Type of Revenue Index Segment Analytics Segment ESG & Real Estate Segment
Asset-based $336.6 million $0 $0
Subscription $477.6 million $474.3 million $114.6 million
Non-recurring contract $21.3 million $5.6 million $3.9 million
2018 total segment $835.5 million $479.9 million $118.6 million

Data Source: MSCI Financial Reports.

The company's analytics segment sells software on a subscription basis to clients in the asset management industry. MSCI sells software for a variety of purposes, including portfolio management, risk analytics, and return analytics. The software can help a client build a portfolio or analyze various statistics derived from its portfolio or specific securities.

The final segment addresses ESG and real estate markets. MSCI provides original research on environmental, social, and governance issues facing companies and then packages the research in a recurring subscription. The company's real estate offerings provide research and analytics on the real estate market, including information on private properties.

Put it all together and MSCI has three very different businesses that derive their revenue through diverse means.
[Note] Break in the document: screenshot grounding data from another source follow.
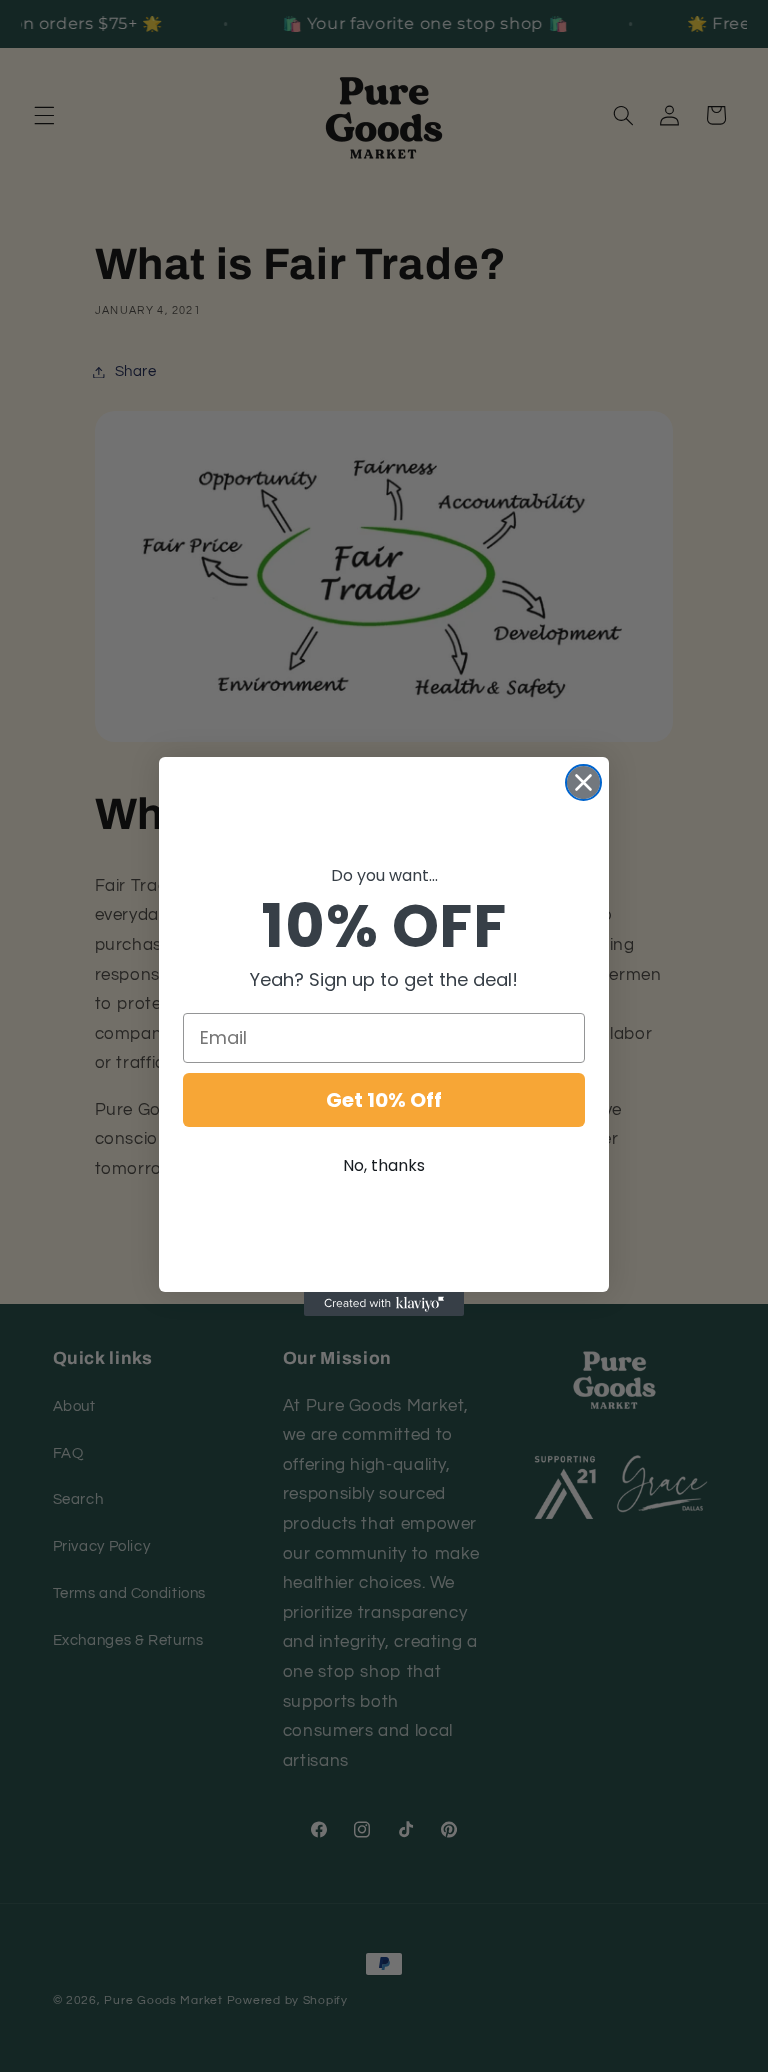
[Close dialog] (583, 782)
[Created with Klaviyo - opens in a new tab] (384, 1304)
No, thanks (384, 1165)
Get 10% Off (384, 1100)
Woman's hands holding a notepad that's showing a hologram of a graph.

Image Source: Getty Images.

Growth tailwinds

MSCI is positioned to benefit from several long-term growth themes in its different businesses. Most notably, there's an ongoing shift in the investment industry toward managing portfolios to more passive indexes and following passive guidelines. MSCI is directly licensing its indexes to investors but also selling analytics software to help investors track how their portfolios perform relative to different benchmarks and investment styles (i.e., value, growth, momentum).

More generally, MSCI is a data provider to the financial services industry. The financial services industry has always been a very data-centric industry, but more recently, there has been an ongoing race to collect more data assets and invest in software to improve and expand investment capabilities.
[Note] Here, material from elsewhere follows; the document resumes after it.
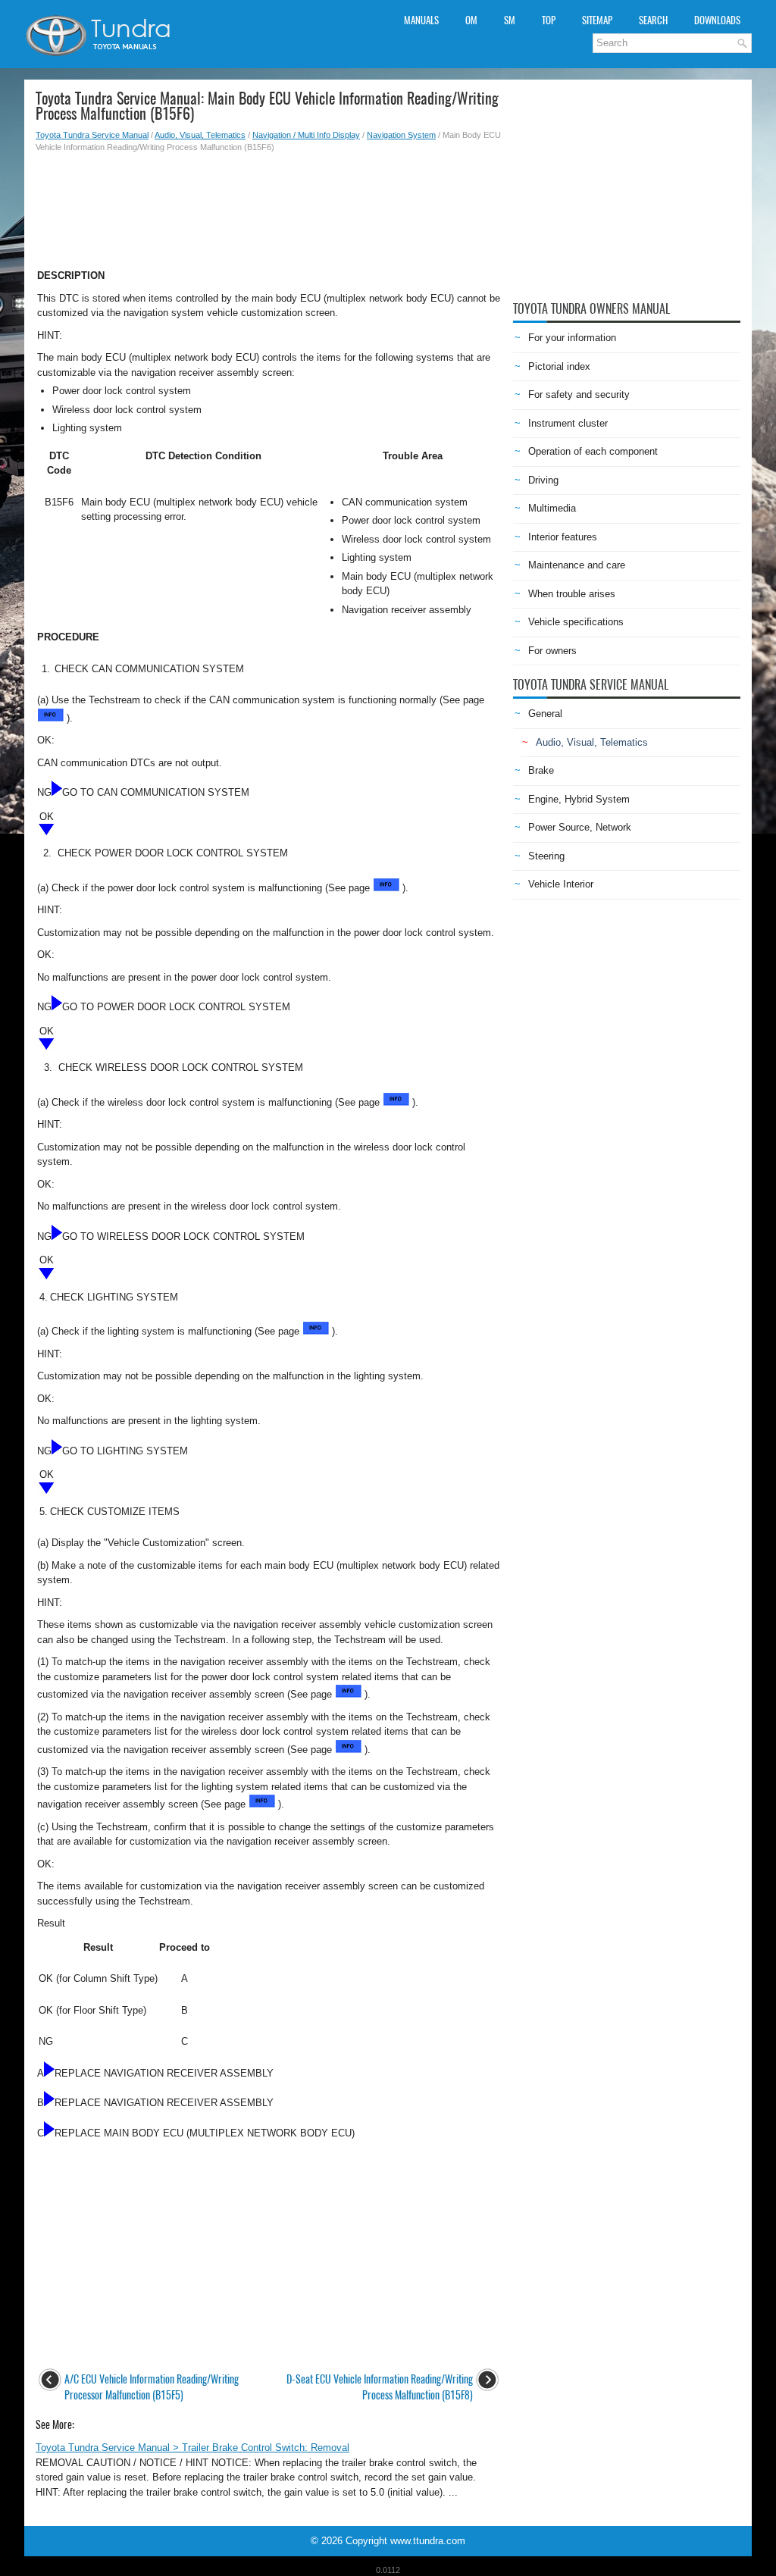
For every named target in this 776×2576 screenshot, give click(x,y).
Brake (541, 770)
Finally, research for the ESG and real estate fields is in hot demand. ESG considerations are becoming more relevant due to changing societal priorities with issues such as climate change and gender equality. Real estate has always been lacking in data due to a lack of public disclosures, and companies like MSCI are compiling proprietary data assets that managers find highly valuable.

Overall, MSCI projects that it will be able to grow its top-line revenue at a double-digit rate for the foreseeable future. Better yet, it also believes its expenses will grow at a slower rate. That translates into expanding profit margins. Investors have a lot to look forward to.

A high-quality (but expensive) stock

MSCI has an attractive set of businesses. Its index business benefits from the MSCI brand and its analytics businesses benefit from solid long-term tailwinds in providing data for the financial services industry.

There's a catch, however. MSCI's stock valuation doesn't come cheap. The stock price has appreciated to near all-time highs and carries a price-to-earnings (P/E) ratio around 34 -- which is much higher than the average P/E ratio of the S&P 500 (currently at 21.3).

MSCI Chart

MSCI data by YCharts.

Despite the high valuation, MSCI's stock may be worth buying because it likely will grow into its multiple over time. If the company continues growing its revenue at a double-digit rate and its earnings at an even faster rate, it will look cheap within five years.

However, the company is directly exposed to the cyclical financial services industry. Therefore, savvy investors may want to wait for a better buying opportunity if the stock declines in a broader market sell-off.